An array-based cache to store large numbers of embeddings without GC pressure.
WARNING: this library is a proof-of-concept, and has known breaking bugs.
It is intended for the caching of large numbers of sparse embeddings, in the
format Seq[(Long, Double)]
, with a fixed maximum element count. Each stored
embedding is identified by a Long
ID. We use a single large array to avoid
keeping track of excessive numbers of long-lived objects, that don't play well
with generational GCs.
Currently, only an Array[Double]
is stored for each key, but the principle
should be straightforward to extend.
The main use-case for this library is caching. This gives a few notable constraints:
- All items expire at some point, therefore it is best to overwrite old values first.

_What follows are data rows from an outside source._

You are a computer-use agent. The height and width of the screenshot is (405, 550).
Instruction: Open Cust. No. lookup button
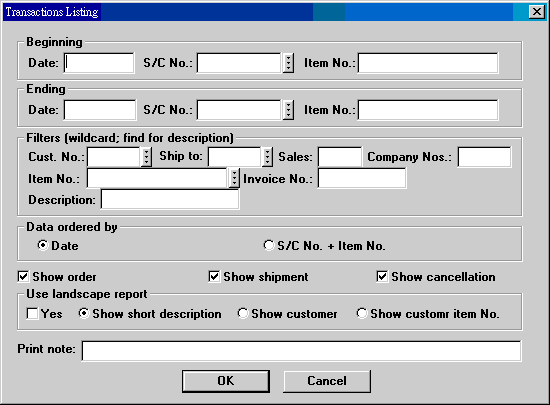coord(146,157)
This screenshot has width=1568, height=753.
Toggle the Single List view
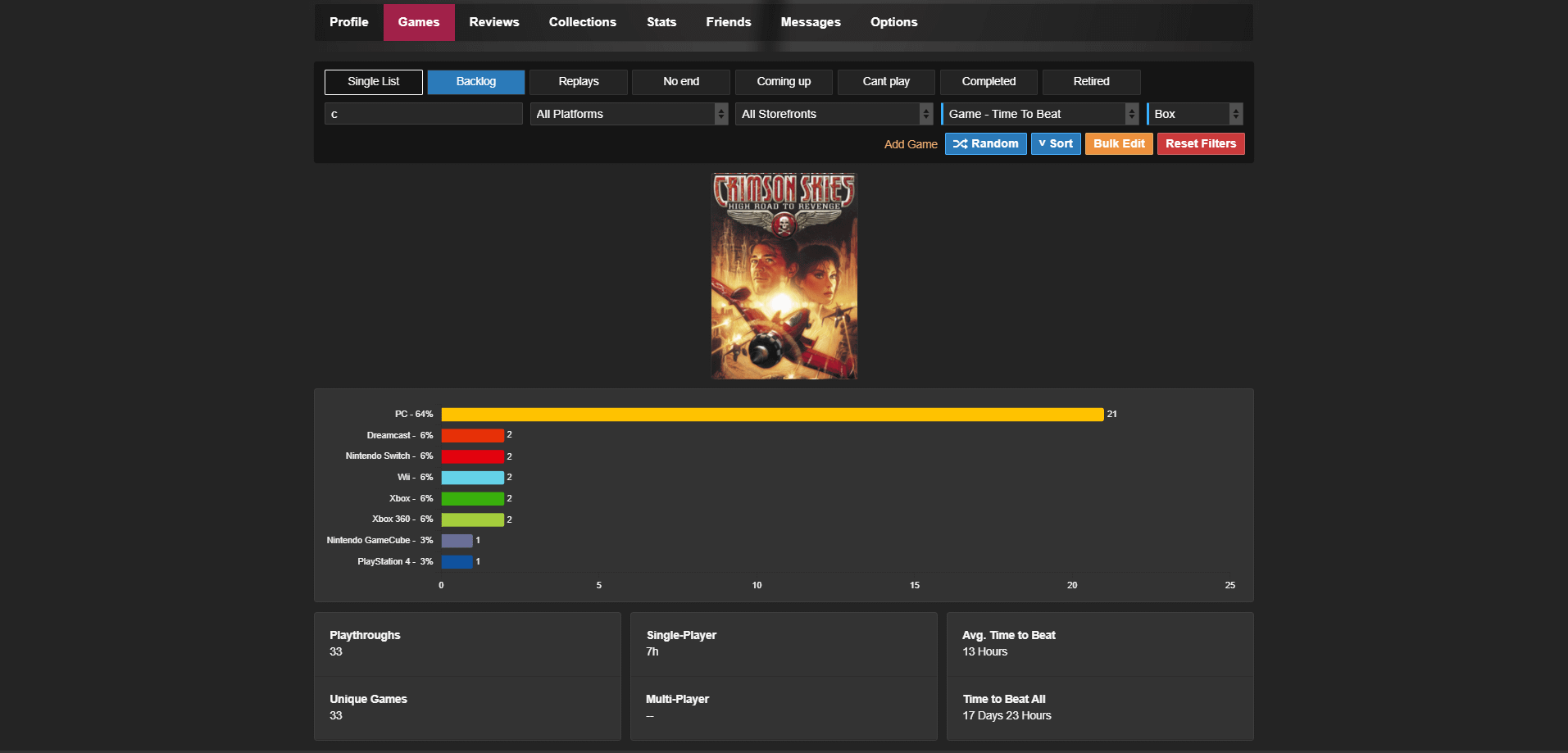coord(373,82)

- We don't need to store all items. If a small fraction are dropped, this is not a problem, though this fraction should be kept low.
- We never overwrite items before they expire (as we only check backing storage if an item is not in the cache).

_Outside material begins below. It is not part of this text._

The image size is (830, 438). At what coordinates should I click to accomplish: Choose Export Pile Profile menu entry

The map itself contains an Array[Long]
, which tracks where each item is
stored in the backing Ring
(a ring-buffer). The location in the array is
determined by the hash of the incoming key.
The backing ring-buffer simply reserves a slot whenever a new item is pushed, overwriting the oldest data. On retrieval, we check the stored key against the stored value.

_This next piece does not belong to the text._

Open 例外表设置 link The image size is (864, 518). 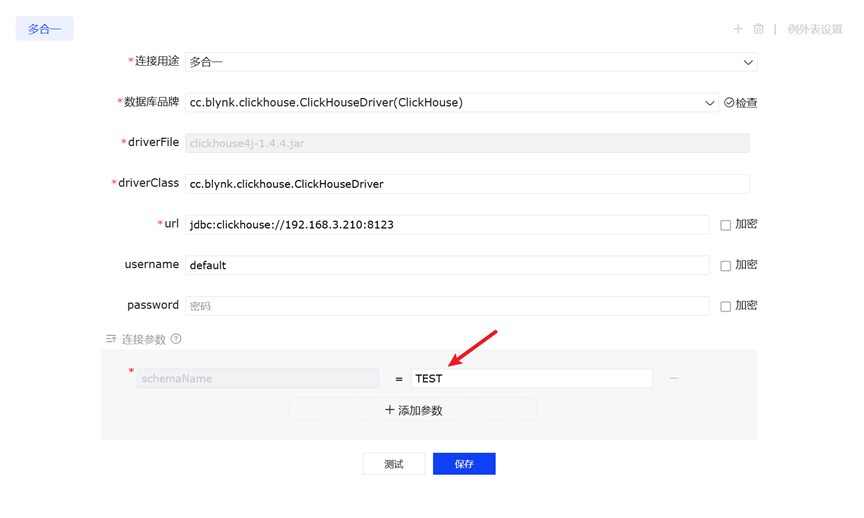point(814,29)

At larger sizes (10M), this cache is competitive with ConcurrentHashMap
,
especially for mixed or write-heavy workloads. The below results are using 6
parallel threads.
[info] Benchmark (N) Mode Cnt Score Error Units
[info] MixedBenchmark.cache 10000000 thrpt 3 14.277 ± 11.703 ops/us
[info] MixedBenchmark.cache:readCache 10000000 thrpt 3 4.649 ± 4.668 ops/us
[info] MixedBenchmark.cache:writeCache 10000000 thrpt 3 9.628 ± 16.214 ops/us
[info] MixedBenchmark.ref 10000000 thrpt 3 9.139 ± 3.465 ops/us
[info] MixedBenchmark.ref:readRef 10000000 thrpt 3 5.892 ± 2.861 ops/us
[info] MixedBenchmark.ref:writeRef 10000000 thrpt 3 3.247 ± 0.606 ops/us
[info] ReadBenchmark.cache 10000000 thrpt 3 12.696 ± 2.423 ops/us
[info] ReadBenchmark.ref 10000000 thrpt 3 30.871 ± 7.450 ops/us
[info] WriteBenchmark.cache 10000000 thrpt 3 13.744 ± 1.431 ops/us
[info] WriteBenchmark.ref 10000000 thrpt 3 5.774 ± 13.307 ops/us
At smaller sizes (1000), ConcurrentHashMap
is much (~5x) faster. I haven't
looked at where this difference comes from in much detail.